═════ Data for this task

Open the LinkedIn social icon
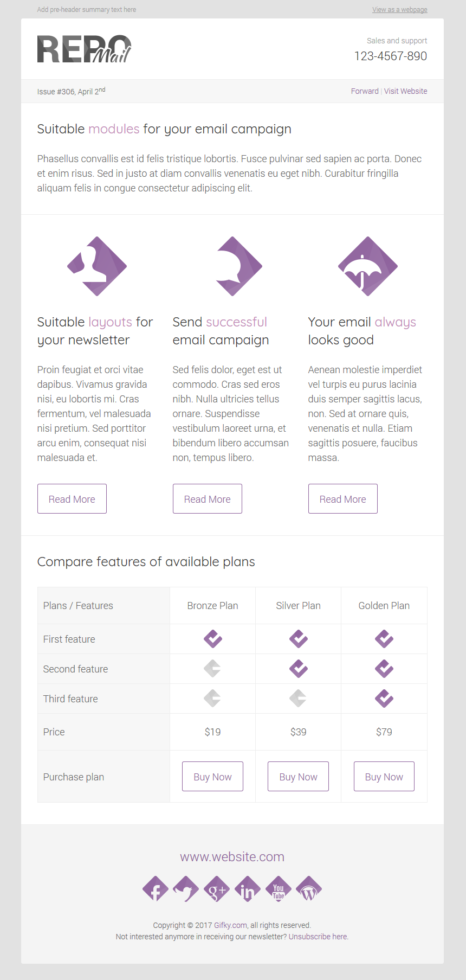 [x=248, y=889]
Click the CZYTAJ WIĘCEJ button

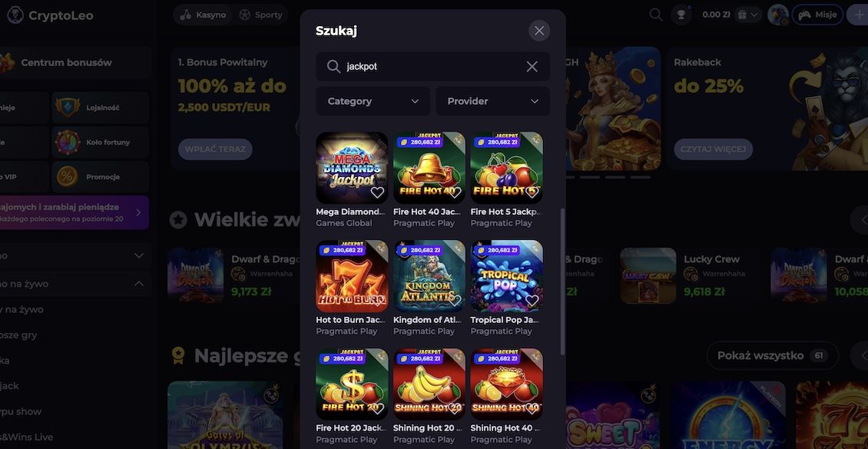[713, 149]
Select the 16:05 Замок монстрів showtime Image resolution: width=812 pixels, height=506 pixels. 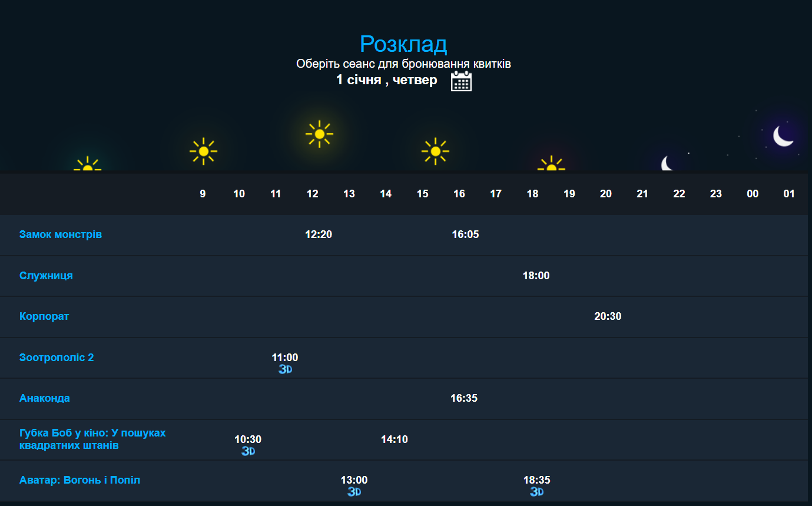[x=465, y=234]
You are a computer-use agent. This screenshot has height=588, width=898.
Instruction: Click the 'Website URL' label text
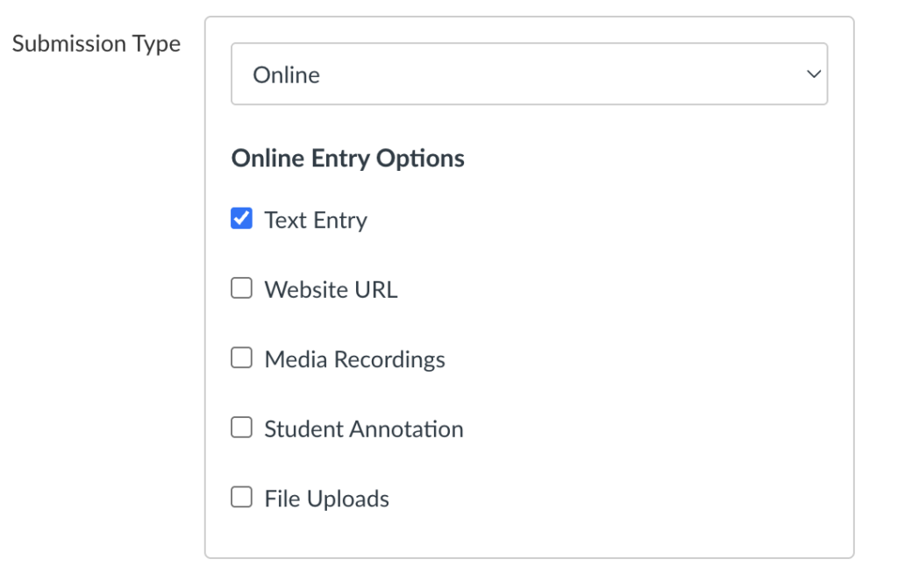331,290
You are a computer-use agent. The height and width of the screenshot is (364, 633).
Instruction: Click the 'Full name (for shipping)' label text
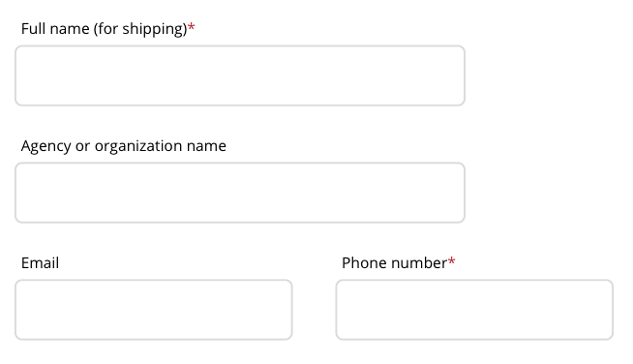point(105,29)
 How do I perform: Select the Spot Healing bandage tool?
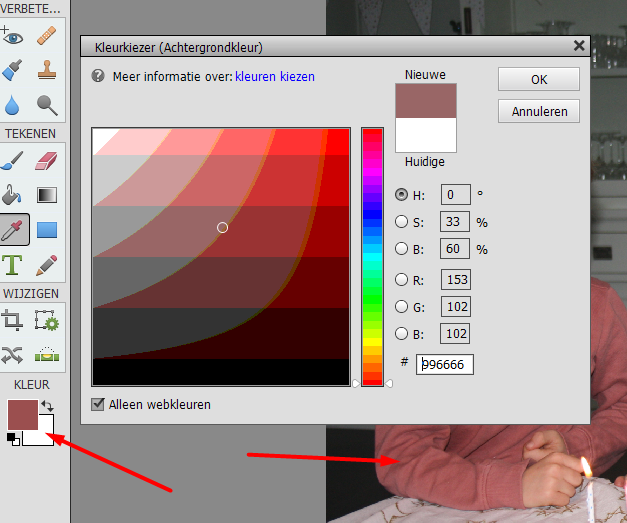click(x=46, y=37)
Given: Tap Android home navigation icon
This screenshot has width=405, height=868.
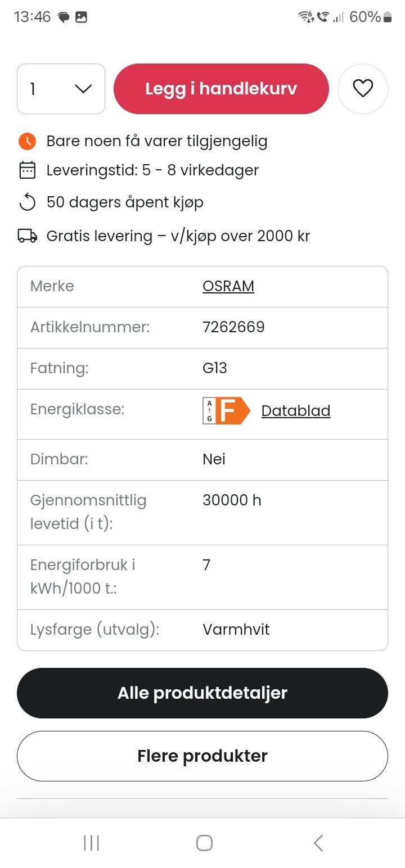Looking at the screenshot, I should pyautogui.click(x=204, y=843).
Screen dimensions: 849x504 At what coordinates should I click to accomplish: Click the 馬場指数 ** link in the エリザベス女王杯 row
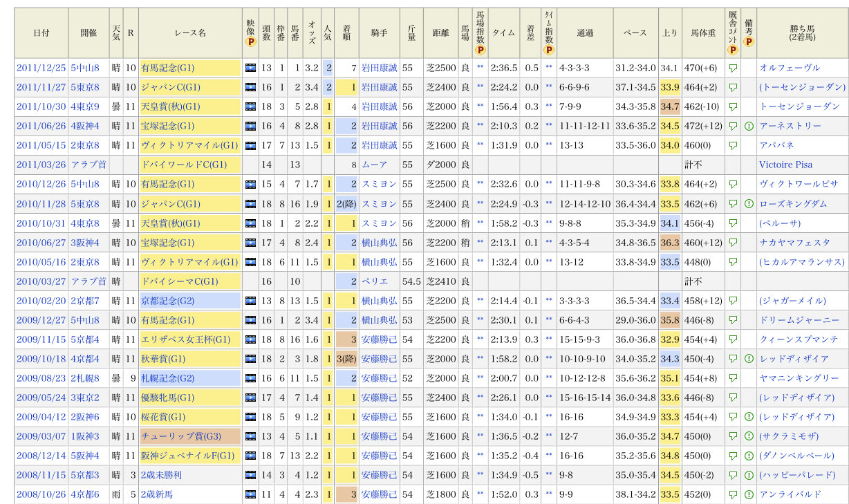click(x=480, y=339)
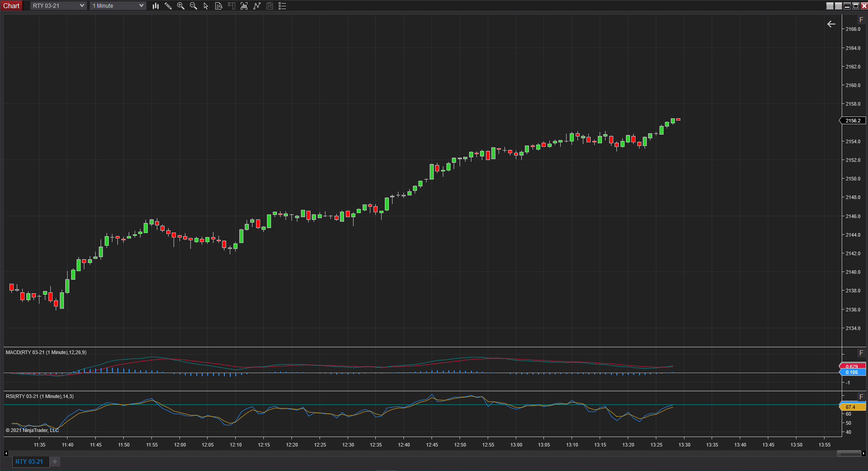868x471 pixels.
Task: Click the horizontal scrollbar thumb at bottom right
Action: pyautogui.click(x=849, y=453)
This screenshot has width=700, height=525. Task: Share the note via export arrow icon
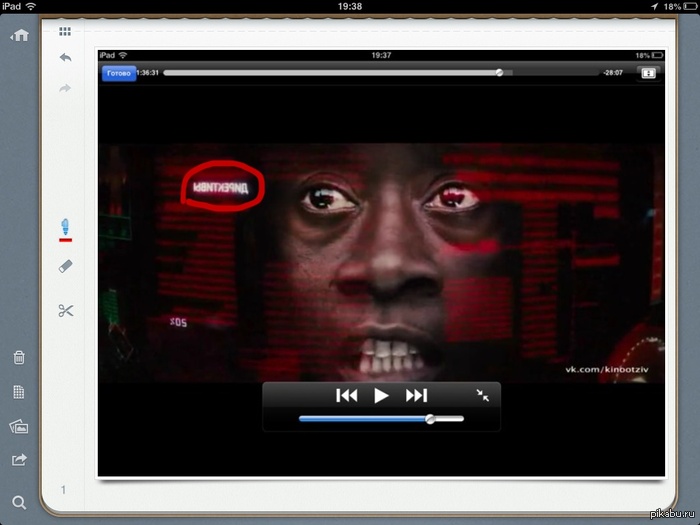click(19, 459)
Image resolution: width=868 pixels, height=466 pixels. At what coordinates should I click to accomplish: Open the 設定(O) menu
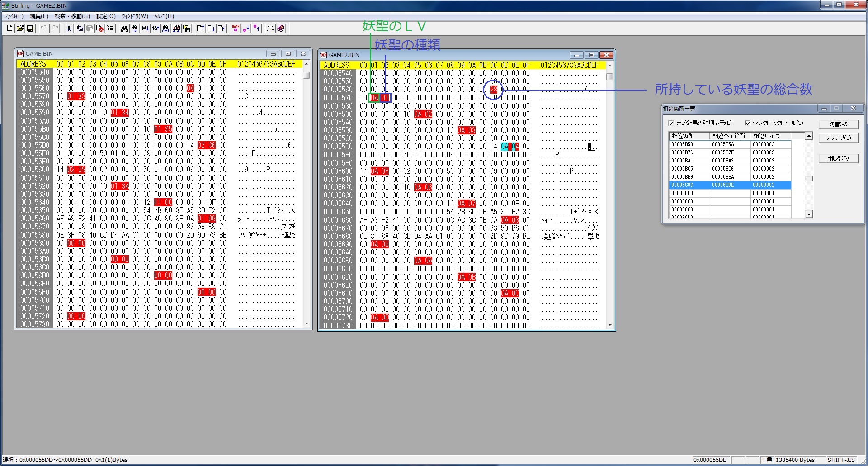tap(106, 16)
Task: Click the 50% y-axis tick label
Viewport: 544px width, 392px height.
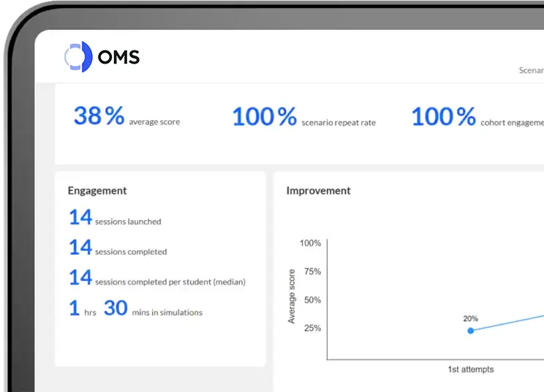Action: click(312, 300)
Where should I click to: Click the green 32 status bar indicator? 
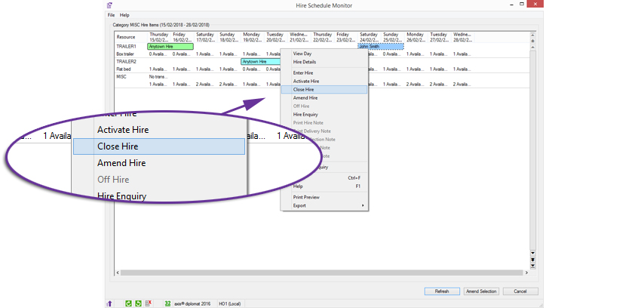167,303
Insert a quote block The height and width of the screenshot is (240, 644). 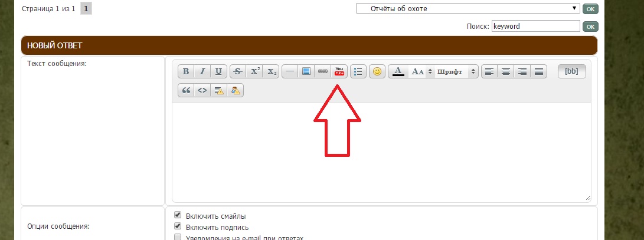[x=187, y=90]
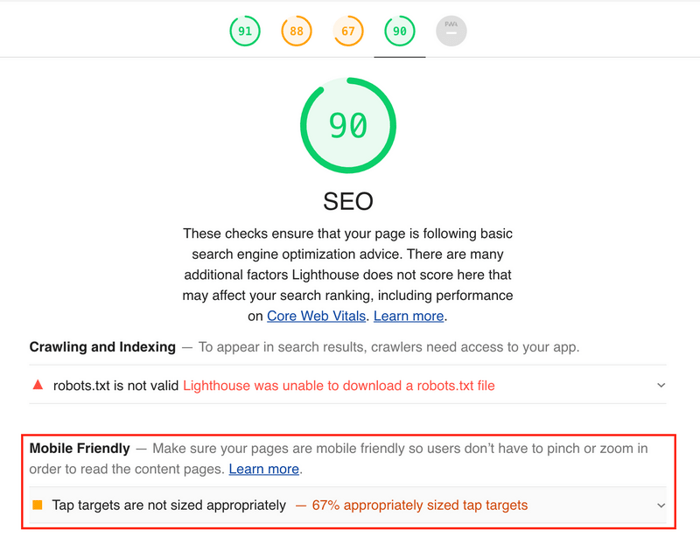
Task: Click the 91 score gauge
Action: coord(244,31)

══════════

What to produce – Leaving each picture behind, please give again exactly the lines above from the one with "You are a computer-use agent. The" through the one with "Task: Click the 50% y-axis tick label", both included, and no others.

Response –
You are a computer-use agent. The height and width of the screenshot is (364, 633).
Instruction: Click the 'Full name (for shipping)' label text
point(105,29)
 How do I perform: Select the Spot Healing bandage tool?
click(x=46, y=37)
Given: Tap Android home navigation icon
This screenshot has width=405, height=868.
Looking at the screenshot, I should pyautogui.click(x=204, y=843).
Screen dimensions: 849x504 At what coordinates should I click to accomplish: Click the 馬場指数 ** link in the エリザベス女王杯 row
click(x=480, y=339)
868x471 pixels.
Task: Click the horizontal scrollbar thumb at bottom right
Action: pyautogui.click(x=849, y=453)
This screenshot has width=700, height=525. Task: Share the note via export arrow icon
click(19, 459)
Image resolution: width=868 pixels, height=466 pixels. At what coordinates should I click to accomplish: Open the 設定(O) menu
tap(106, 16)
Task: Click the 50% y-axis tick label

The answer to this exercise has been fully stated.